===== 提供テキスト

ホームにサガン鳥栖を迎えてのJ1リーグ戦。前半はガンバが優勢に試合を運びながらチャンスを生かしきれず、スコアレスで折り返す。後半になると流れが一転、鳥栖に再三にゴールチャンスを作られたものの、危ないシーンも全員で体を張って凌ぎ、ゴールを許さない。その後もなかなか攻撃チャンスを見出せないガンバだったが、84分に途中出場のアデミウソンの絶妙なクロスを、同じく途中出場の渡邉千真が頭であわせて値千金のゴールを奪い、J1リーグでは7試合ぶりの白星を掴んだ。試合後のガンバ監督、選手のコメントをお届けする。

●宮本恒靖監督

ー前半と後半で違う展開になりましたが、後半はめられて押し込まれている中でどういうイメージで交代カードを切っていったのでしょうか。渡邊選手が期待に応えてくれたと思いますがその評価をお願いします。

==========

▶ _作成内容_
テキストのうち、「ホームにサガン鳥栖を迎えての」を含む語句から始まり「すがその評価をお願いします。」で終わる部分を、「ガンバ」を「ガンバ大阪」に変えて書き直すこと。 この後に続く行は作業に使わない。

===== 提供資料

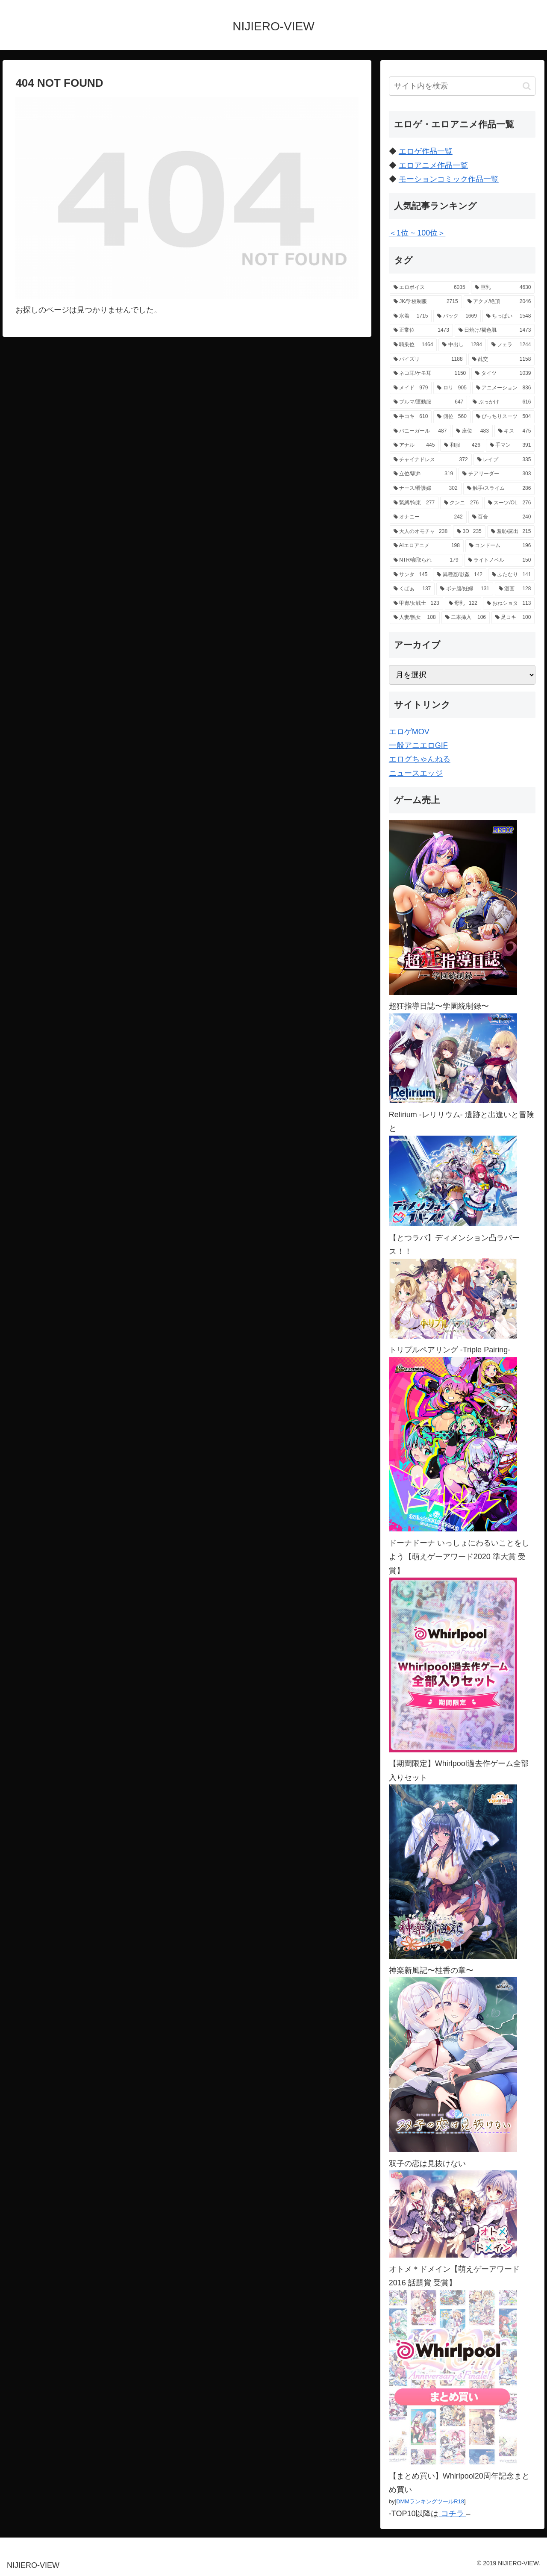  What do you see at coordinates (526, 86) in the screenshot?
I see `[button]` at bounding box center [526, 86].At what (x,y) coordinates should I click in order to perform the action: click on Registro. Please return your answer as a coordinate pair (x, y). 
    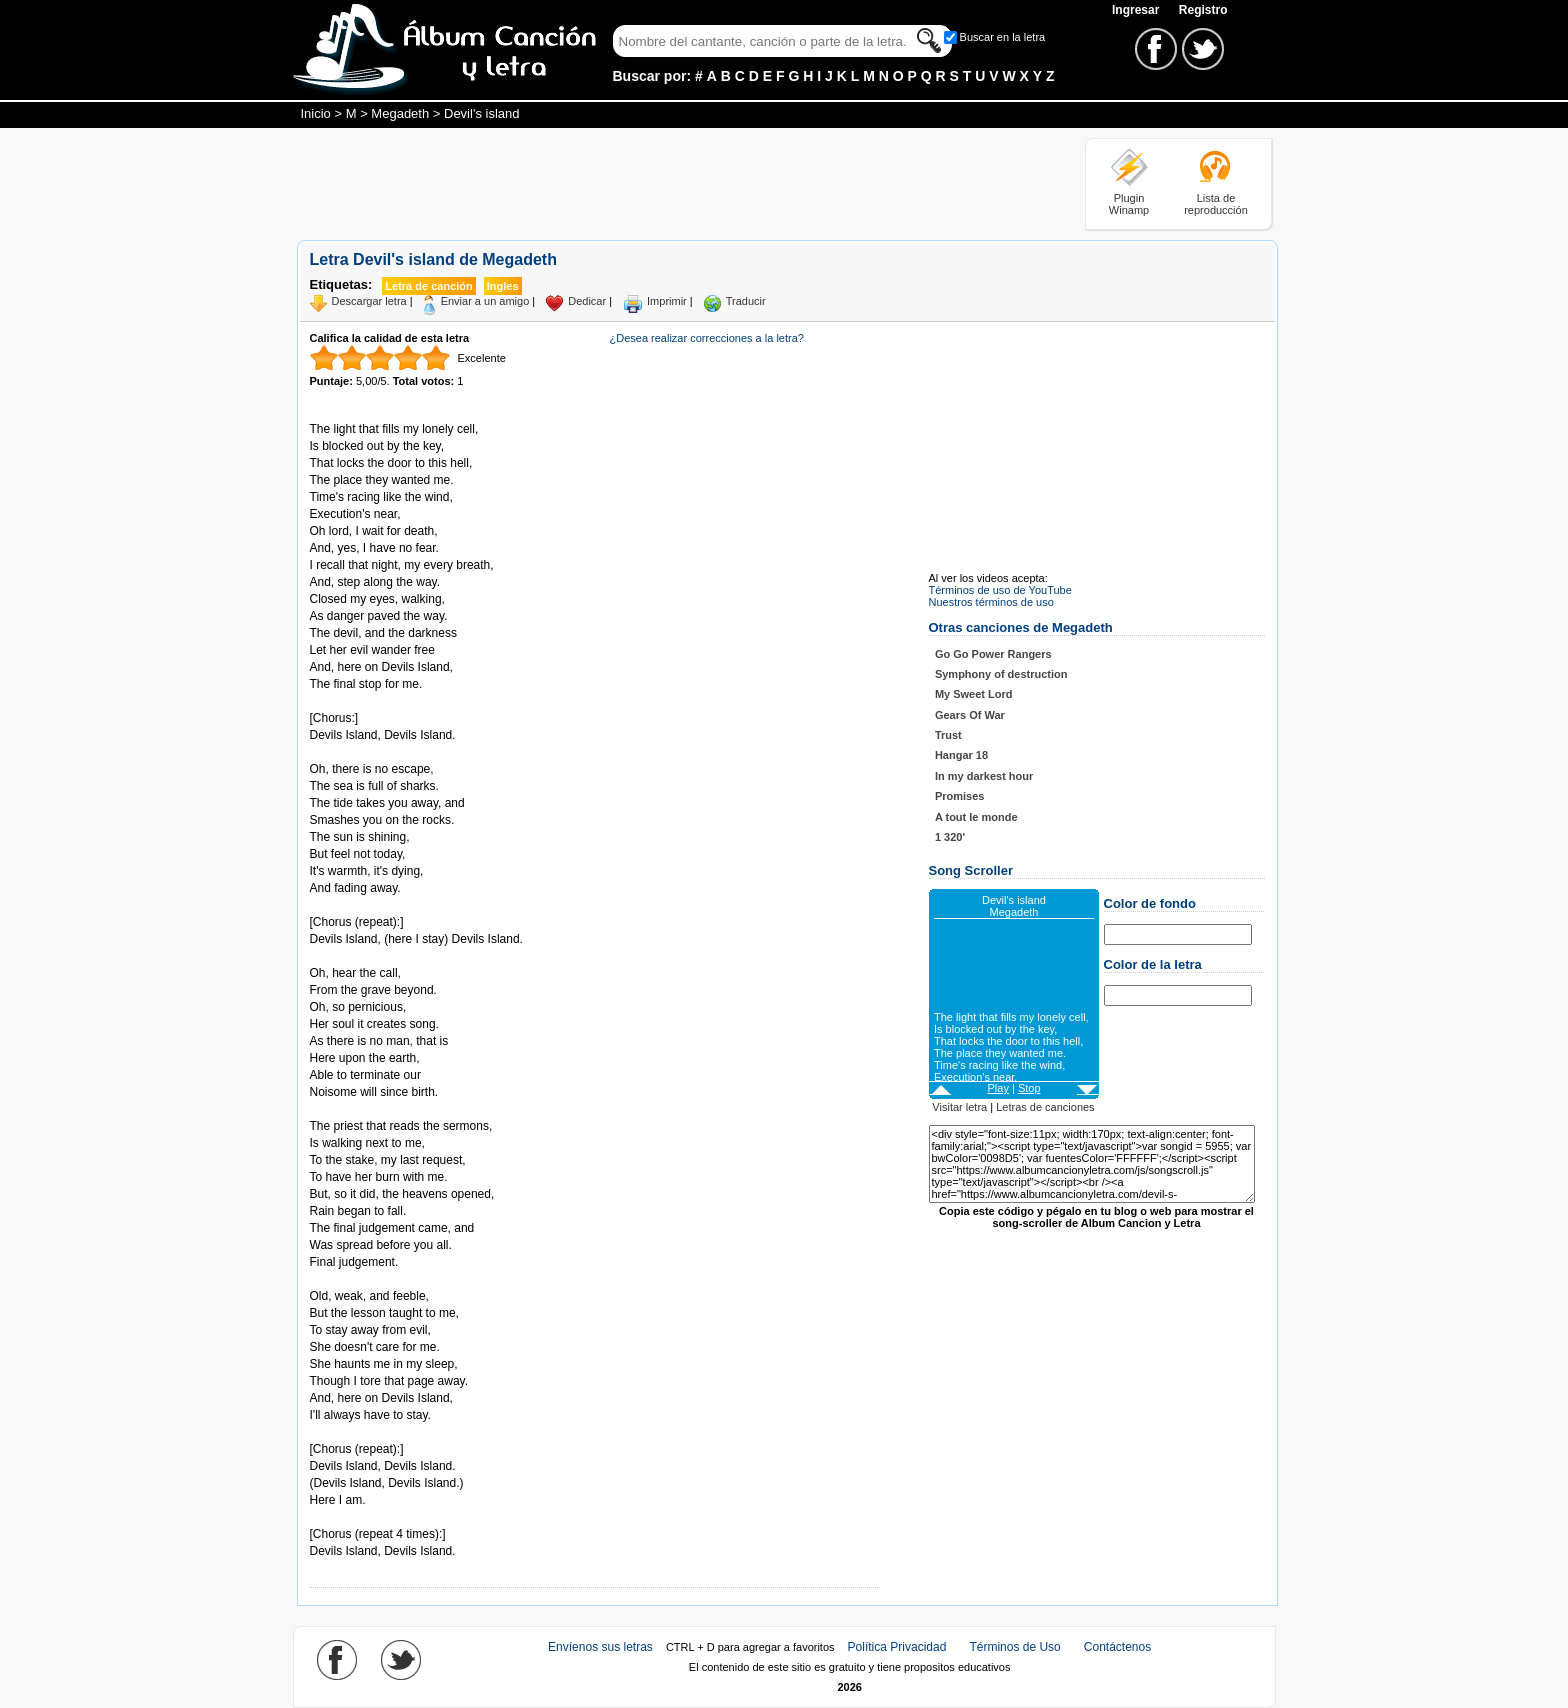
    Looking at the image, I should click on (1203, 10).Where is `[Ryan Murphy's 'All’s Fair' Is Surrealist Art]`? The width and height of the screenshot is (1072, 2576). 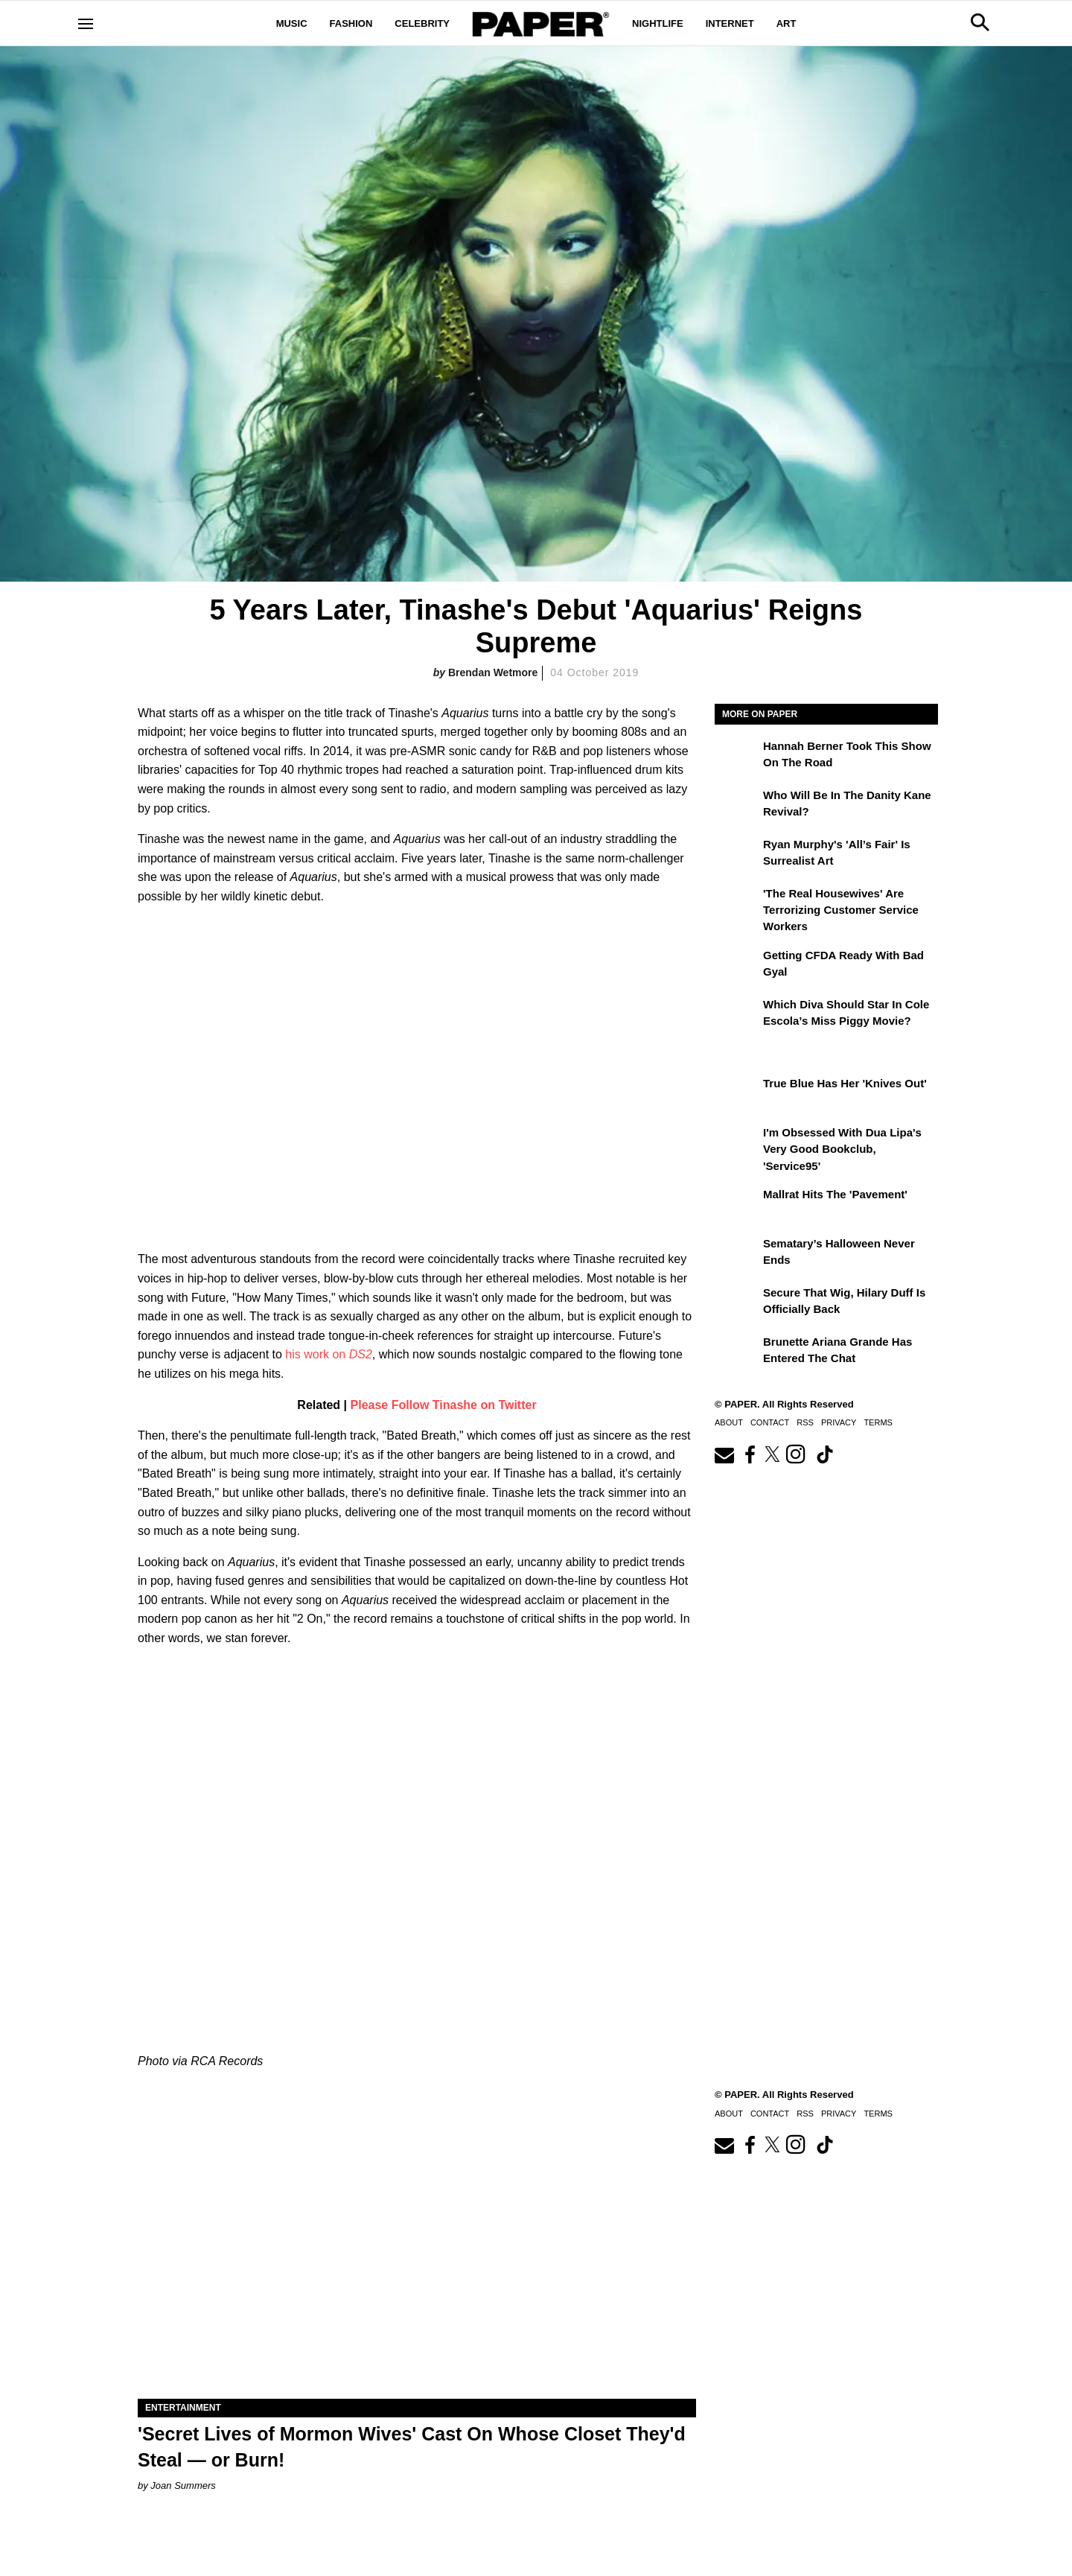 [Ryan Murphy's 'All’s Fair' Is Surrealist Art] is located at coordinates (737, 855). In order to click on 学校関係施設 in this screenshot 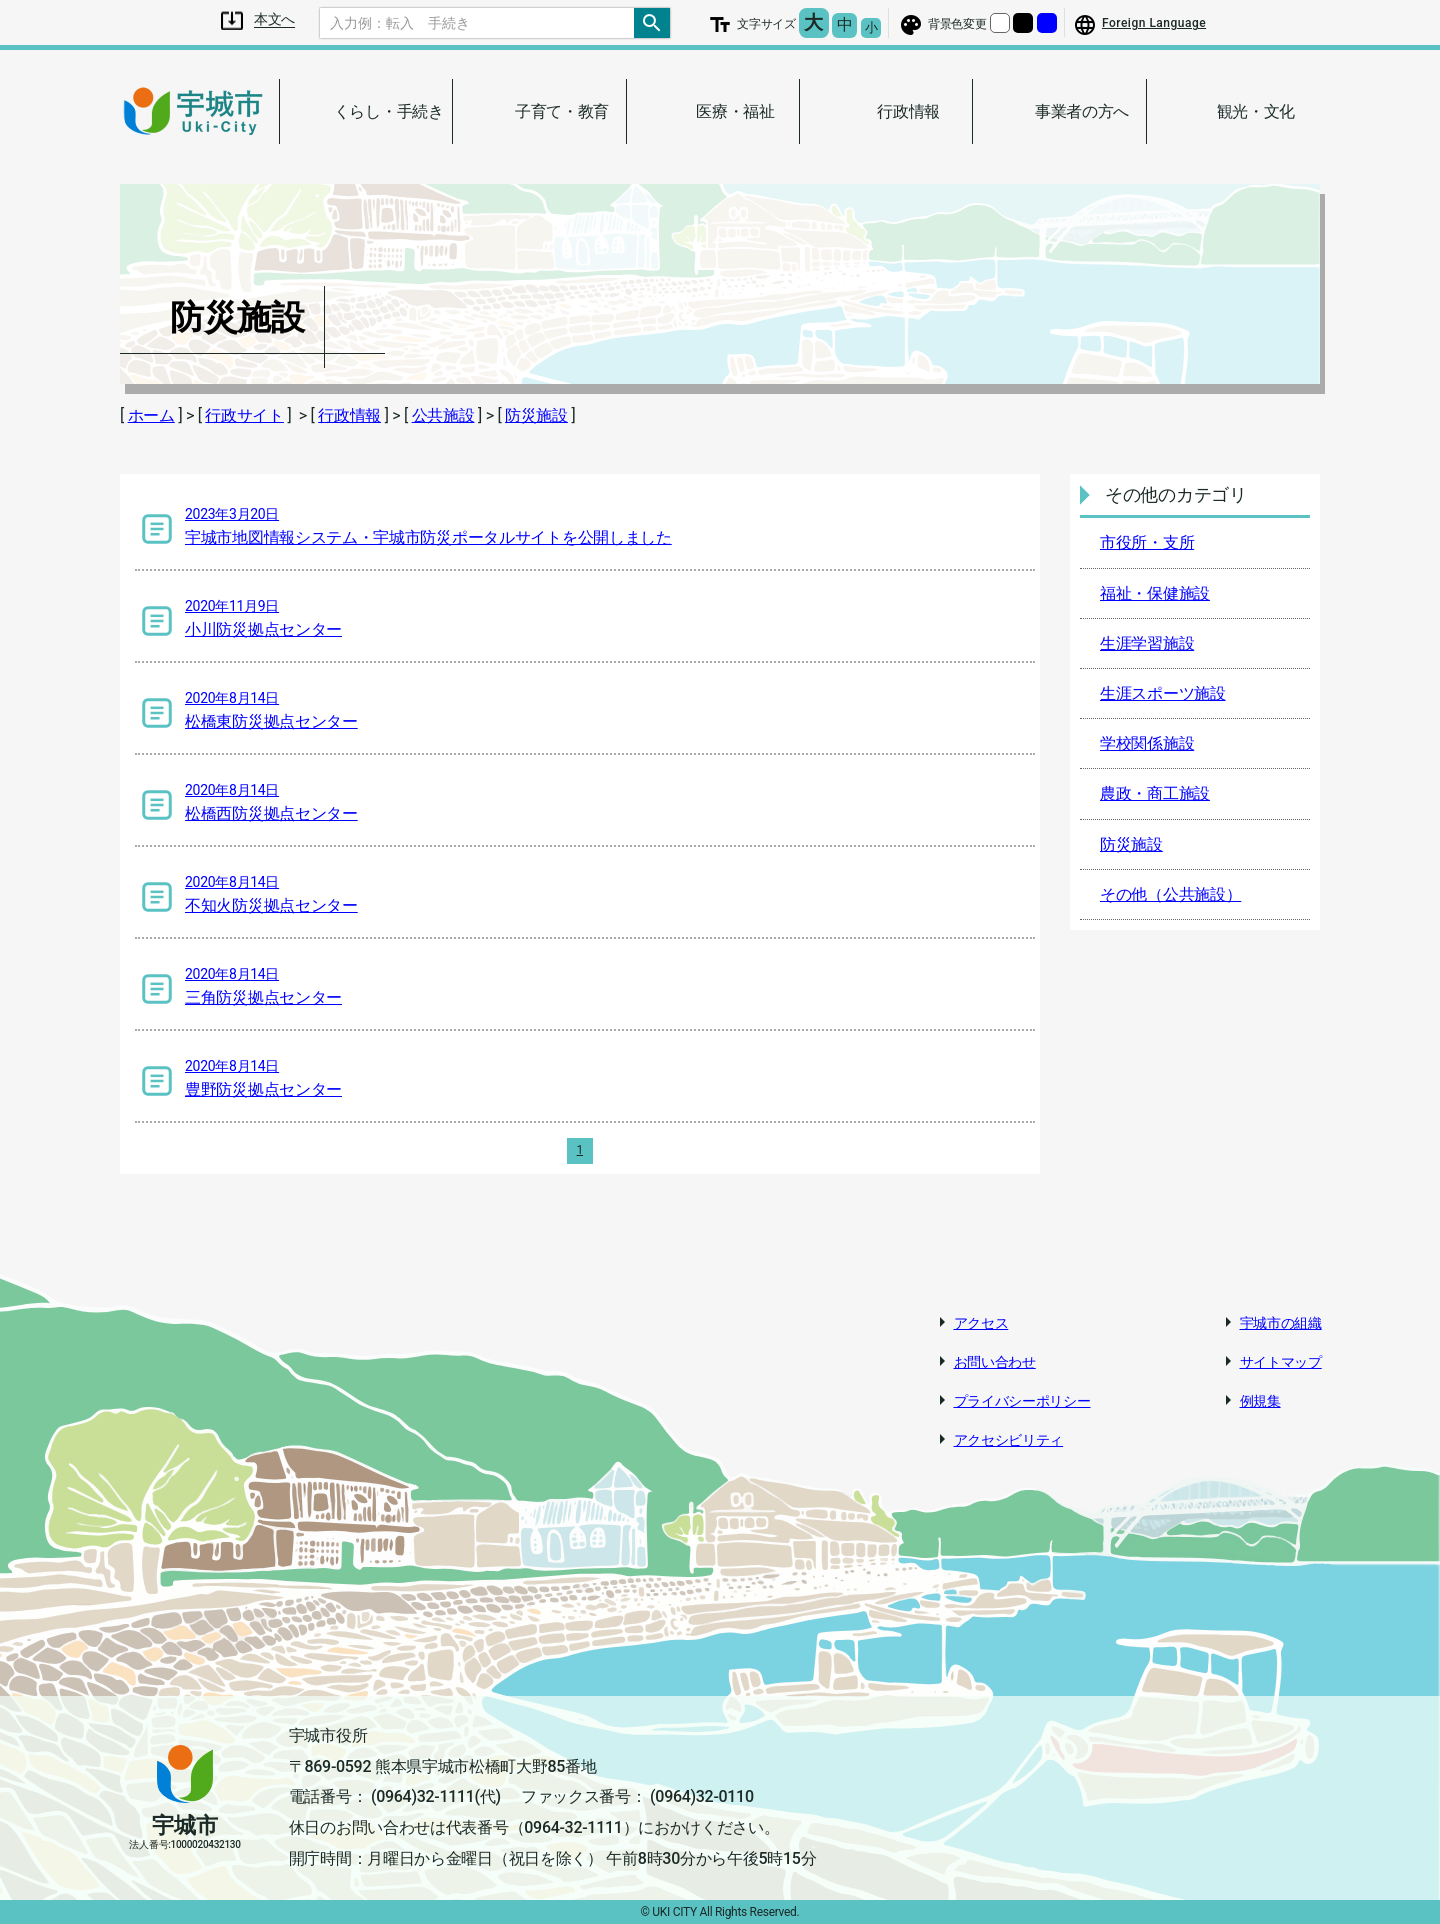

==========

▶ _課題の解答_
ホームにサガン鳥栖を迎えてのJ1リーグ戦。前半はガンバ大阪が優勢に試合を運びながらチャンスを生かしきれず、スコアレスで折り返す。後半になると流れが一転、鳥栖に再三にゴールチャンスを作られたものの、危ないシーンも全員で体を張って凌ぎ、ゴールを許さない。その後もなかなか攻撃チャンスを見出せないガンバ大阪だったが、84分に途中出場のアデミウソンの絶妙なクロスを、同じく途中出場の渡邉千真が頭であわせて値千金のゴールを奪い、J1リーグでは7試合ぶりの白星を掴んだ。試合後のガンバ大阪監督、選手のコメントをお届けする。

●宮本恒靖監督

ー前半と後半で違う展開になりましたが、後半はめられて押し込まれている中でどういうイメージで交代カードを切っていったのでしょうか。渡邊選手が期待に応えてくれたと思いますがその評価をお願いします。